**TASK BRIEF:** Rewrite the lines from the line with "Click the skip next track icon" to the line with "[x=334, y=250]", changing "dropdown" to "drop-down list" and keeping everything else the same.

⟨

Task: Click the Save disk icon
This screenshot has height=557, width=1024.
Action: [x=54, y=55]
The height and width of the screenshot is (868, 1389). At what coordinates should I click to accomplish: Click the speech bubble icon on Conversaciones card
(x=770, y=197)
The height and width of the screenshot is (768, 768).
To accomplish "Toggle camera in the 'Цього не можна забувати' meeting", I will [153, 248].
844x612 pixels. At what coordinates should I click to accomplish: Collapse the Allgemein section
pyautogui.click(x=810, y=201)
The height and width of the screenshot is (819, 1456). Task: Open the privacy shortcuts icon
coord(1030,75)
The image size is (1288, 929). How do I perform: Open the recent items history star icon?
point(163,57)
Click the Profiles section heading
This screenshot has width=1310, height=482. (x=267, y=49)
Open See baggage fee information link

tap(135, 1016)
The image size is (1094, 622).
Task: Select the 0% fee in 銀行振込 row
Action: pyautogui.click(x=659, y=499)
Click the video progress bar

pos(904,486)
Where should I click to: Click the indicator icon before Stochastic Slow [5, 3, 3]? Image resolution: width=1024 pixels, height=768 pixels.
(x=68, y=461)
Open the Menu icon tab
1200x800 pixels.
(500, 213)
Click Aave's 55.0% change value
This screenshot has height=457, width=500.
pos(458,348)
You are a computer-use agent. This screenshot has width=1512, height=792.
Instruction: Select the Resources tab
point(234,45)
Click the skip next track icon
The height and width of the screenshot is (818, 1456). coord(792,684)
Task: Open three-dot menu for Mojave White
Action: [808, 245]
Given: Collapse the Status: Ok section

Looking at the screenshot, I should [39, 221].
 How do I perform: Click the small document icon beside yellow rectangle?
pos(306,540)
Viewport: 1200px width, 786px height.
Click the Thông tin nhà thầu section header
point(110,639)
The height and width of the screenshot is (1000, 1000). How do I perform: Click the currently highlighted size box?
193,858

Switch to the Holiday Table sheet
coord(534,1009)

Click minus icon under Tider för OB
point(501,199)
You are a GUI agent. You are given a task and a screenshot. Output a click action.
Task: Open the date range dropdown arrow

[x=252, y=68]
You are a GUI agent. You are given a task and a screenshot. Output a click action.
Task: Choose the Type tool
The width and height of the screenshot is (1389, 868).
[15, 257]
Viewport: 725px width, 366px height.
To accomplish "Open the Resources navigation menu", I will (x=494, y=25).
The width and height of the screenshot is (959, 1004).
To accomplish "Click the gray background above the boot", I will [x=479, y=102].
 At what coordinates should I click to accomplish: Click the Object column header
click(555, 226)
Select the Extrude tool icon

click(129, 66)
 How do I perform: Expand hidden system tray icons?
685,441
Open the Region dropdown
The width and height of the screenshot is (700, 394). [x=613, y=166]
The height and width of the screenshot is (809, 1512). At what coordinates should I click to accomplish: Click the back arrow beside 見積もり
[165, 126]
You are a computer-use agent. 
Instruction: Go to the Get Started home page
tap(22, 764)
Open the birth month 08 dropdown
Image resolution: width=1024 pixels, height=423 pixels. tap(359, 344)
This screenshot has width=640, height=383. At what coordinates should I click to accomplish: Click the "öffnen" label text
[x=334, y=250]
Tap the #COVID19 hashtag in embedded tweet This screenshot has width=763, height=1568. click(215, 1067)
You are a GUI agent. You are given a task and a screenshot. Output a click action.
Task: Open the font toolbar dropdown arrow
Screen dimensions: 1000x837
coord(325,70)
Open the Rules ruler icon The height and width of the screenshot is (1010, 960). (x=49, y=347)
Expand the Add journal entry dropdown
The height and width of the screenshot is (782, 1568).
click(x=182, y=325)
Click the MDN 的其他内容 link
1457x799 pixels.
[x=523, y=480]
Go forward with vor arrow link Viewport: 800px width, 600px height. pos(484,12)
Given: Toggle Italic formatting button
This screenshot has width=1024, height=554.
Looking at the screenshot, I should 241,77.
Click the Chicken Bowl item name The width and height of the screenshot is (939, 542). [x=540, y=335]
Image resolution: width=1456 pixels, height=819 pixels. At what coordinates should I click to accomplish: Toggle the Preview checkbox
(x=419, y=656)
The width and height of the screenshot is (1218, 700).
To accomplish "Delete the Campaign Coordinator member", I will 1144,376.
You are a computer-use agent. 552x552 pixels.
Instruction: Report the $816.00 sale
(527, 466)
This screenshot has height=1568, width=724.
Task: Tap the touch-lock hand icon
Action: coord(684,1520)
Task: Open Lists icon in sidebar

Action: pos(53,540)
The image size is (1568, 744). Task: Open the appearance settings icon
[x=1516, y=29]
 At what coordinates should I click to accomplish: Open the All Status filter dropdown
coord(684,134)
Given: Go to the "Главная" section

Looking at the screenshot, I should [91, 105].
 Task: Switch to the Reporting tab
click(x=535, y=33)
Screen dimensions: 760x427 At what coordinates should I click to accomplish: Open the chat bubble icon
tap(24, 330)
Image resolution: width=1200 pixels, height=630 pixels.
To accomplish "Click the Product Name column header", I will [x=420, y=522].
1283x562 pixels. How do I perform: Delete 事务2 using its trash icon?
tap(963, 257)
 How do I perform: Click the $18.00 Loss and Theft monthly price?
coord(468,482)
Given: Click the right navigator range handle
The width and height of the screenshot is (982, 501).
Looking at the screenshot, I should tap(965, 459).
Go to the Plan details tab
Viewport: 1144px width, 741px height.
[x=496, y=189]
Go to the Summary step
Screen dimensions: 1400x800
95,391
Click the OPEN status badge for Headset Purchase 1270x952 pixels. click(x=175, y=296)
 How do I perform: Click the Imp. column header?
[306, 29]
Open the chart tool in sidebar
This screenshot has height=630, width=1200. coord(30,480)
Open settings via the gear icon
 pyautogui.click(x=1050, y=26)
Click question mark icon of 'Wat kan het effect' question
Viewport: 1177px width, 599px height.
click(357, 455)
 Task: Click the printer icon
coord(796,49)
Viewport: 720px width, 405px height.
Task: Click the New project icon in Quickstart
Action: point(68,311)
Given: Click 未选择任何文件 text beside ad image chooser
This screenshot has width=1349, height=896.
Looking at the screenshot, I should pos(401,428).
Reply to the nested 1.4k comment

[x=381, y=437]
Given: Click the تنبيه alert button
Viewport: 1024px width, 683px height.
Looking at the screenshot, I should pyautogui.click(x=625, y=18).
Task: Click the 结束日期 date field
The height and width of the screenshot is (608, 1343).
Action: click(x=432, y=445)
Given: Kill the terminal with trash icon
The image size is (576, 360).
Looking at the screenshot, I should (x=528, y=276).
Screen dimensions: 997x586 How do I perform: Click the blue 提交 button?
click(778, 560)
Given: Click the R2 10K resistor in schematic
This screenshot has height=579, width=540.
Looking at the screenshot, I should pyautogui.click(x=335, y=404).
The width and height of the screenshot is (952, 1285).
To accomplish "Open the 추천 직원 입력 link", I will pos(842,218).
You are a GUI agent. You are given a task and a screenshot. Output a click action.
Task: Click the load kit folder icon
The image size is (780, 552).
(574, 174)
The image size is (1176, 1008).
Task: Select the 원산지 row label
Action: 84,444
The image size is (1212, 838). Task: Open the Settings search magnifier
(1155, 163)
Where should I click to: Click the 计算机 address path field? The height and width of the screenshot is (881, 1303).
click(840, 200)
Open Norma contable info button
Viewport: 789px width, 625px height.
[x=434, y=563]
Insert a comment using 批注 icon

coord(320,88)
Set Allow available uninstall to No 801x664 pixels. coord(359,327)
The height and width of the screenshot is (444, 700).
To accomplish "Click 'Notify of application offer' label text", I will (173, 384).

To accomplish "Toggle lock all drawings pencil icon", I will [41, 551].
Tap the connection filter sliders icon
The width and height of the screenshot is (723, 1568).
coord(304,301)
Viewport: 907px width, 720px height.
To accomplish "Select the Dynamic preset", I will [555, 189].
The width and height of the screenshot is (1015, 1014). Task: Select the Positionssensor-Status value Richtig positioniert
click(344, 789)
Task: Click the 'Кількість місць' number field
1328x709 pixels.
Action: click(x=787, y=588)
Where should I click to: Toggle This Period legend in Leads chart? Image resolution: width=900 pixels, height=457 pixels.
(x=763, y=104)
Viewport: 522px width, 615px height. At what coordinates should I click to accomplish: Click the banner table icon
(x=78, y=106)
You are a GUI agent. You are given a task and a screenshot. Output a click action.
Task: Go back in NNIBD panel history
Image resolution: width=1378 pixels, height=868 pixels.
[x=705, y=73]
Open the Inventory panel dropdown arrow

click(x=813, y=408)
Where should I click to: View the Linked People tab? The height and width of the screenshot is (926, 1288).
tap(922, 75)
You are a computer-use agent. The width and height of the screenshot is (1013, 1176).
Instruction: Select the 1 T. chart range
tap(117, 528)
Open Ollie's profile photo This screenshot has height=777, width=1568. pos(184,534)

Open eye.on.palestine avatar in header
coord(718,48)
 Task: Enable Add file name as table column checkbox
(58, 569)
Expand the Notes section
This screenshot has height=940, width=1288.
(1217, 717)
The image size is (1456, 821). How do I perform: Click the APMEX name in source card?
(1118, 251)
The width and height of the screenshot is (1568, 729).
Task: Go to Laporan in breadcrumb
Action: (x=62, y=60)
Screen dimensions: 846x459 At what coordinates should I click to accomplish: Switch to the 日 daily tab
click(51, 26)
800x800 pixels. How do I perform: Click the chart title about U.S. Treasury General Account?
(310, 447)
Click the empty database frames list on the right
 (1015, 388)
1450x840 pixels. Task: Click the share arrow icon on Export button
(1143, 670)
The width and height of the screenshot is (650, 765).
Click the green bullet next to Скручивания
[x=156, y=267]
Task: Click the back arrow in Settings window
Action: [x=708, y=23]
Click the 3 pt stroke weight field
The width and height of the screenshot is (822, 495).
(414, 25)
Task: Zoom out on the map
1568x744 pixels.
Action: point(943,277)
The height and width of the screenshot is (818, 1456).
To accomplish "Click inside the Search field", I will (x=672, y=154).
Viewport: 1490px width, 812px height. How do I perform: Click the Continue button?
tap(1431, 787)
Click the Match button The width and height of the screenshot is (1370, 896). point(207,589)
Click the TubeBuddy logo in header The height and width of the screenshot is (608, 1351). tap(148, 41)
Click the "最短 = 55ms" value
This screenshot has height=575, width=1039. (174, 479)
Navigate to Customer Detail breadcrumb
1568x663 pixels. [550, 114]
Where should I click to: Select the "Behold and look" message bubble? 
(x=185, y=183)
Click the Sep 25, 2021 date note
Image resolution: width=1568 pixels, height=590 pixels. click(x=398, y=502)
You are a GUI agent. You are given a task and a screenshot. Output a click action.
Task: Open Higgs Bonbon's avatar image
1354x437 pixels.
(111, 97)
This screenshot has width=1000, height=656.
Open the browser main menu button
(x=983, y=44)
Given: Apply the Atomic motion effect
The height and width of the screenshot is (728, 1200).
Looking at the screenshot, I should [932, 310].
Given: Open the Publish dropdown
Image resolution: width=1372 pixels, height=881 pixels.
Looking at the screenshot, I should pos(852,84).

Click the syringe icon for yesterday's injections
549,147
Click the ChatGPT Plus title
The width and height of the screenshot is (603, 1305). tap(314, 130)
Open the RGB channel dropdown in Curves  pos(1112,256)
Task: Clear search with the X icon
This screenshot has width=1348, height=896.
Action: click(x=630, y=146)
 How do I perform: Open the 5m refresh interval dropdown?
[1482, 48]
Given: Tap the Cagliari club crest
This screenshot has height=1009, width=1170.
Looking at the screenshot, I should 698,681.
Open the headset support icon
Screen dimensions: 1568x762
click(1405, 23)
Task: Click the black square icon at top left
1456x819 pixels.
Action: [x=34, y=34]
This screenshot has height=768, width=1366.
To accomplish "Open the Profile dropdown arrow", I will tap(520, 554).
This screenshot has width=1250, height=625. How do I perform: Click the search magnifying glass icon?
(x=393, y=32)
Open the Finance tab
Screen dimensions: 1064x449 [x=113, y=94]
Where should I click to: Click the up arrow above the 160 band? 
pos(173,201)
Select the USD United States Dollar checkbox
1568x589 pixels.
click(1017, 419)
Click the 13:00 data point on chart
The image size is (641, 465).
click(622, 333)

⟩

**SOLUTION TO THIS PROBLEM:**
Click the skip next track icon
The height and width of the screenshot is (818, 1456). coord(792,684)
Task: Open three-dot menu for Mojave White
Action: [808, 245]
Given: Collapse the Status: Ok section

Looking at the screenshot, I should [39, 221].
 How do I perform: Click the small document icon beside yellow rectangle?
pos(306,540)
Viewport: 1200px width, 786px height.
Click the Thông tin nhà thầu section header
point(110,639)
The height and width of the screenshot is (1000, 1000). How do I perform: Click the currently highlighted size box?
193,858

Switch to the Holiday Table sheet
coord(534,1009)

Click minus icon under Tider för OB
point(501,199)
You are a GUI agent. You are given a task and a screenshot. Output a click action.
Task: Open the date range drop-down list arrow

[x=252, y=68]
You are a GUI agent. You are given a task and a screenshot. Output a click action.
Task: Choose the Type tool
The width and height of the screenshot is (1389, 868).
[15, 257]
Viewport: 725px width, 366px height.
To accomplish "Open the Resources navigation menu", I will (x=494, y=25).
The width and height of the screenshot is (959, 1004).
To accomplish "Click the gray background above the boot", I will [x=479, y=102].
 At what coordinates should I click to accomplish: Click the Object column header
click(555, 226)
Select the Extrude tool icon

click(129, 66)
 How do I perform: Expand hidden system tray icons?
685,441
Open the Region drop-down list
The width and height of the screenshot is (700, 394). [x=613, y=166]
The height and width of the screenshot is (809, 1512). At what coordinates should I click to accomplish: Click the back arrow beside 見積もり
[165, 126]
You are a computer-use agent. 
Instruction: Go to the Get Started home page
tap(22, 764)
Open the birth month 08 drop-down list
Image resolution: width=1024 pixels, height=423 pixels. tap(359, 344)
This screenshot has width=640, height=383. At what coordinates should I click to accomplish: Click the "öffnen" label text
[x=334, y=250]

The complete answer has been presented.